DAVE Maybe we don’t know everything at twenty. Maybe there is a
bigger picture.

DONNA And maybe not. But they are making the decisions for us and
it’s a matter of personal responsibility really. We didn’t vote for
them and yet they are making all the decisions for us.

DAVE Are you a communist?

DONNA (laughs) I’m a pacifist. That does not make be a communist.

DAVE Cos you sound a lot like a communist.

DONNA I just think – no, believe – people ought to be respected enough
to be able to determine whether or not a certain course of
action is proper or not. I think any particular situation … we
ought to be respected as to knowing what we should do, you
know? And I think that we should stand up against, or stand out
against, any law or a government which tries to treat us in this manner.

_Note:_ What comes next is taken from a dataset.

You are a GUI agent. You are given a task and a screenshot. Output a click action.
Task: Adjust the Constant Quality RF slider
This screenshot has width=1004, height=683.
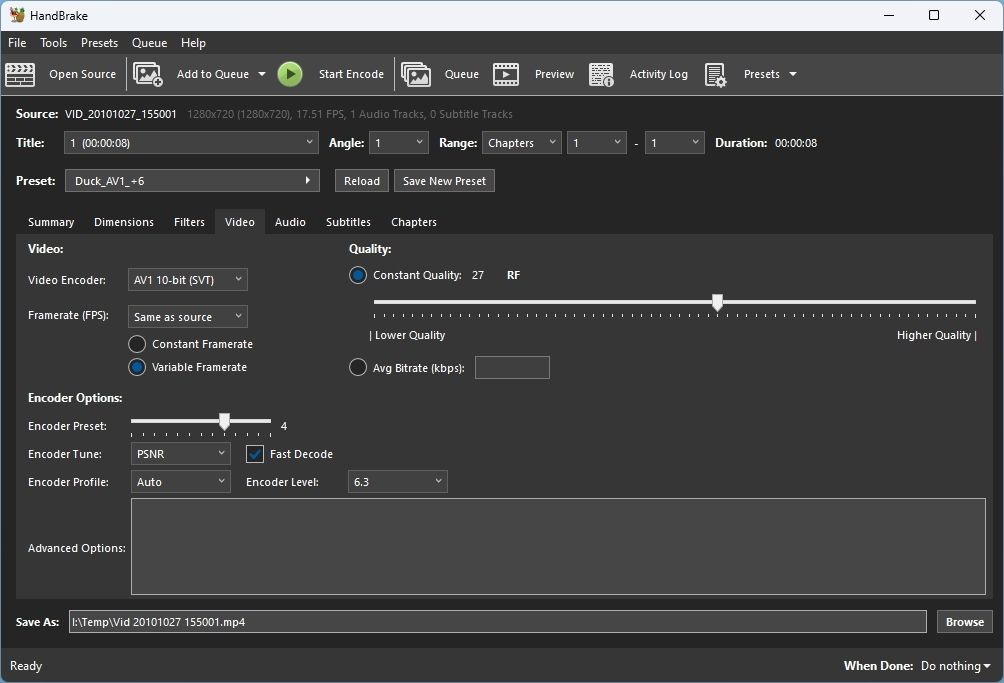pos(717,301)
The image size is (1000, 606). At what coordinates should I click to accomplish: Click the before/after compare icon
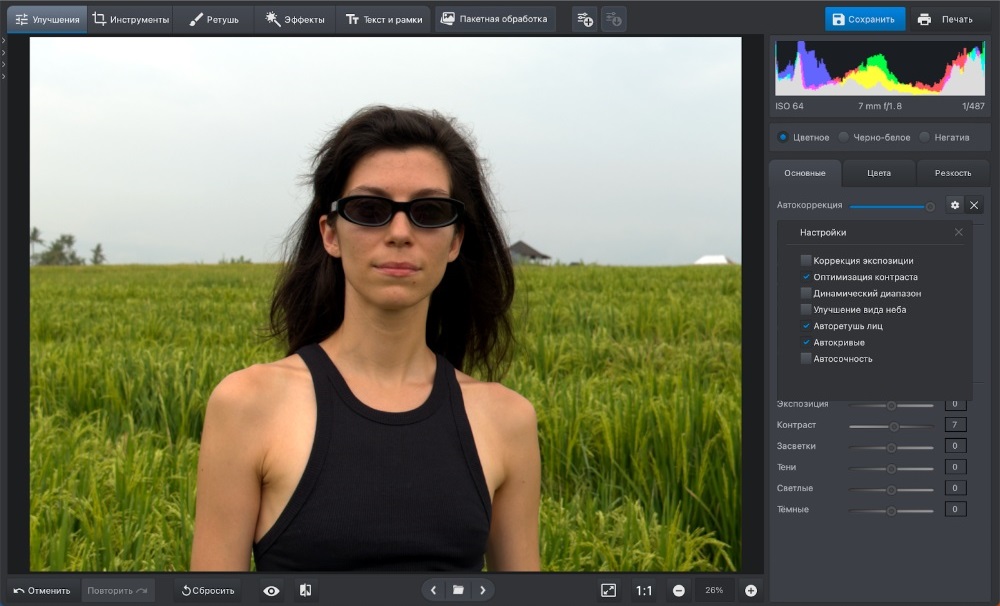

The crowd try to drag her with them. She resists and indicates
she will catch up later.

DAVE Bloody hell. Recite it all, can’t you? Got it down pat. Ciggie?

DONNA (Pauses). No.

DAVE What about your mates? (he lights up a cigarette)

DONNA They’re marching to Parliament House.

(there is a pause)

DAVE Look, you seem really sure of yourself.

DONNA Well – yes. I am. There’s a lot at stake here.

DAVE Oh yeah. You’d know.

DONNA Forcing young men to pick up guns and kill civilians so that
some country can keep a grip on its colonies - well, it just seems wrong.

DAVE Wow. What about the domino principle?

DONNA Really? That’s an old bit of rhetoric, isn’t it? I believe that it is
up to us to destroy false rhetoric. American imperialism has
been justified in the eyes of the Australian people by lies, halftruths, distortions, and occasionally truths.

DAVE Yeah? (pauses) So what do yer do when you’re not waving
placards around and spouting cliches?

DONNA I’m doing psych. At uni.

DAVE (laughs) Of course you are.

DONNA What’s that supposed to mean?

DAVE Typical intellectual stuff while the rest of us get on with it.

DONNA It’s not just Uni. Or maybe it is. People discuss things there, you
know?

DAVE Hey well, you know what? My mates in my unit discuss things
too.

DONNA And after all the discussion I have worked out that I am
opposed to War. Wars exist because Man wants them to. They
exist because mankind in general has made no serious attempt
to study the causes of War and the reasons why people are
willing to kill each other. I believe that the glorification of war,
the worship of things military as is apparent in Society, is
obscene.

DAVE Wow. Hey. That’s a mouthful. And you say you want to get rid
of the rhetoric.

DONNA (realising and laughing disarmingly) Fight fire with fire.

DAVE And she’s funny as well.

DONNA As well as what?

DAVE (pause) I’m Dave.

DONNA Dave. There’s a meeting at the Town Hall on Saturday
afternoon. Why don’t you come?

DAVE You’ll be there?

DONNA Yes. Even though I’ve got an essay due Monday. And there’s
people I’d like you to meet. And people who would want to meet you.

DAVE If you promise you’ll be there - ?

DONNA Donna.

DAVE Donna.

(She puts out her hand. He takes it and they smile at each other.